[[ Extracted data, beginning ]]

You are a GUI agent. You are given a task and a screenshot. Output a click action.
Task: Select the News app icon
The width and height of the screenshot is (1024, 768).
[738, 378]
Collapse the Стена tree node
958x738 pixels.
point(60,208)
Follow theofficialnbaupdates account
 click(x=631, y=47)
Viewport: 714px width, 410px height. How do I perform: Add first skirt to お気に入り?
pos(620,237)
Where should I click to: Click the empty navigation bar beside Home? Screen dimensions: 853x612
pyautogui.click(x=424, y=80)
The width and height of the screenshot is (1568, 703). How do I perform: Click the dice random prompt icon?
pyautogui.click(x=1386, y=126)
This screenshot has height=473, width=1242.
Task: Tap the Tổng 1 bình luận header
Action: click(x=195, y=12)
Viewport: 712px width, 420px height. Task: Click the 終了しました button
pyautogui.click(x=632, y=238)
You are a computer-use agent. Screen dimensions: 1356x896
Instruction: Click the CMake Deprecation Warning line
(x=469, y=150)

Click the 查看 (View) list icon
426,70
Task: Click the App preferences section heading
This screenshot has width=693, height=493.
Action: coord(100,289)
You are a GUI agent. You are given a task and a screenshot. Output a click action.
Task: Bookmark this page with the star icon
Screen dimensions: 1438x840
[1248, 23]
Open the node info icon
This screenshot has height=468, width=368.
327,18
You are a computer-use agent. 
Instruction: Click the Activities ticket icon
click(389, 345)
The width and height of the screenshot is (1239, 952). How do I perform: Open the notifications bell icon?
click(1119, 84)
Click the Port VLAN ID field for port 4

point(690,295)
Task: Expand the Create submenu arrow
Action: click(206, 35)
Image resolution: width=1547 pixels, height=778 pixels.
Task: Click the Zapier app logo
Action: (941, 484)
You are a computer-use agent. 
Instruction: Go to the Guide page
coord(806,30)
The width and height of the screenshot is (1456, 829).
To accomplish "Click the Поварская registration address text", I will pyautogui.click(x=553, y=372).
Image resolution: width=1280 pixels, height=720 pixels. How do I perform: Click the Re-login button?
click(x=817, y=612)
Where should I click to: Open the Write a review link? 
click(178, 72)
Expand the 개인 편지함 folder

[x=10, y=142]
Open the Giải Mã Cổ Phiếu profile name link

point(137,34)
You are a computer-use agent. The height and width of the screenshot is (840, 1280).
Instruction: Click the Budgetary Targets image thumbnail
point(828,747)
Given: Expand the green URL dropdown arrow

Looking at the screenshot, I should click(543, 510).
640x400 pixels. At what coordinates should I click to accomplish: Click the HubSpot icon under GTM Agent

[[ Extracted data, end ]]

Instructions for the task:
What is needed is each line from the records with the word "computer" in it.

Solution to the problem:
You are a computer-use agent. Screen dimensions: 1356x896
You are a computer-use agent. 
You are a computer-use agent. 
You are a computer-use agent. The height and width of the screenshot is (840, 1280).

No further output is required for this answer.